Richard's May 2021 Update

May 30, 2021

The Month in Review

It’s been a month of minor maintenance fixes, and a fair amount of support requests via the C++ Alliance Slack workspace.

Property_tree

On the maintenance front, there are a number of historic pull requests in the property_tree repo which need working through. Some of these take some unravelling and a degree of care, as I am still new to this venerable library and I have the impression that it is used fairly ubiquitously in many code bases of varying pedigree.

Currently I have no way of reaching out to users (not knowing exactly who they are) so the only way to know whether a change is going to break someone’s build is to release it, by which time it is too late.

I think the answer here is to start building out more test cases.
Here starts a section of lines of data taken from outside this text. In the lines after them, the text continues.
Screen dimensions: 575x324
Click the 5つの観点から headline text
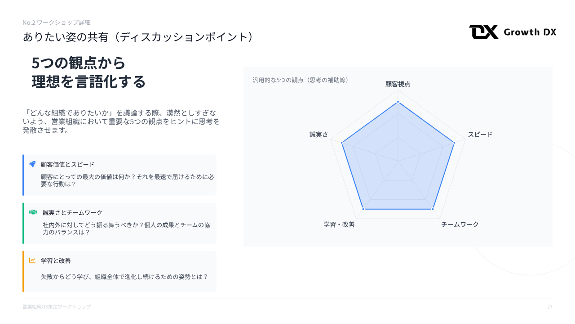(79, 63)
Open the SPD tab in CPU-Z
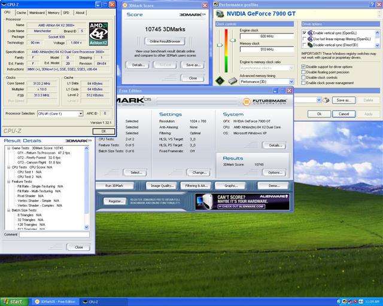 click(x=66, y=12)
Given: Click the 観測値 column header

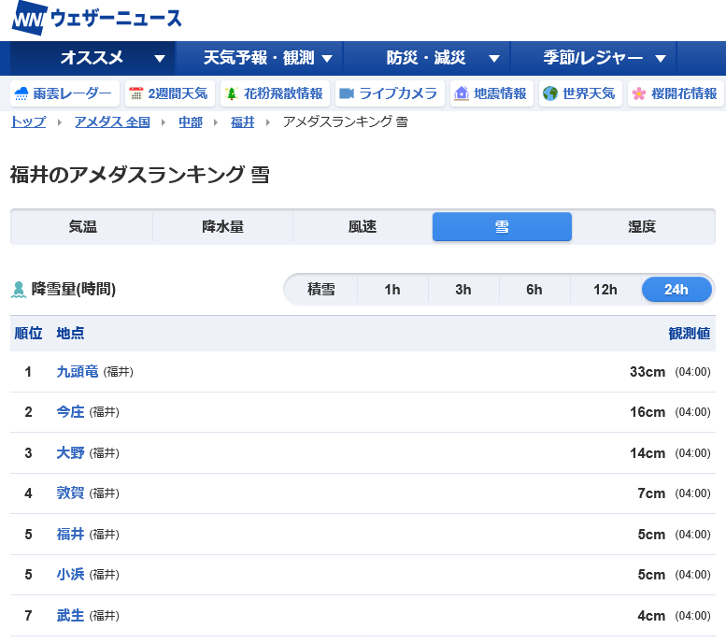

Property_tree only recently gained CI, and so far I have not gotten around to adding test coverage. No doubt I’ll get to this in due course.

Beast

There are a lot of eager developers out there keen to use Beast and Asio, which is encouraging. The less encouraging thing is the amount of time I find myself spending giving ad-hoc support to people who have hit the Asio mental brick wall (which I remember when learning this fantastic library all too well).

I have written blogs in this series before covering some of the topics I think are important and developers often misunderstand, but there is more to do.

With this in mind, an idea has been germinating over the past few months, which finally started to develop into a new library this month. I’ll come back to this later.

Asio

A few months ago I attended a WG21 meeting where a formal means of providing cancellation to asynchronous operations was proposed. A few people at that meeting, myself included, were concerned that the proposal in its current form would constrain the development style of asynchronous programs, making the fundamental objects a little more complex than they often need to be.

I have recognised that Asio needs a formal task cancellation mechanism for some time, this being the basis of the async cancellation_token mentioned in a previous blog.

I have been able to get some of Chris Kohlhoff’s valuable time to discuss this to see whether there is a way to get effortless cancellation into Asio without impacting performance or compiled size when cancellation is not required.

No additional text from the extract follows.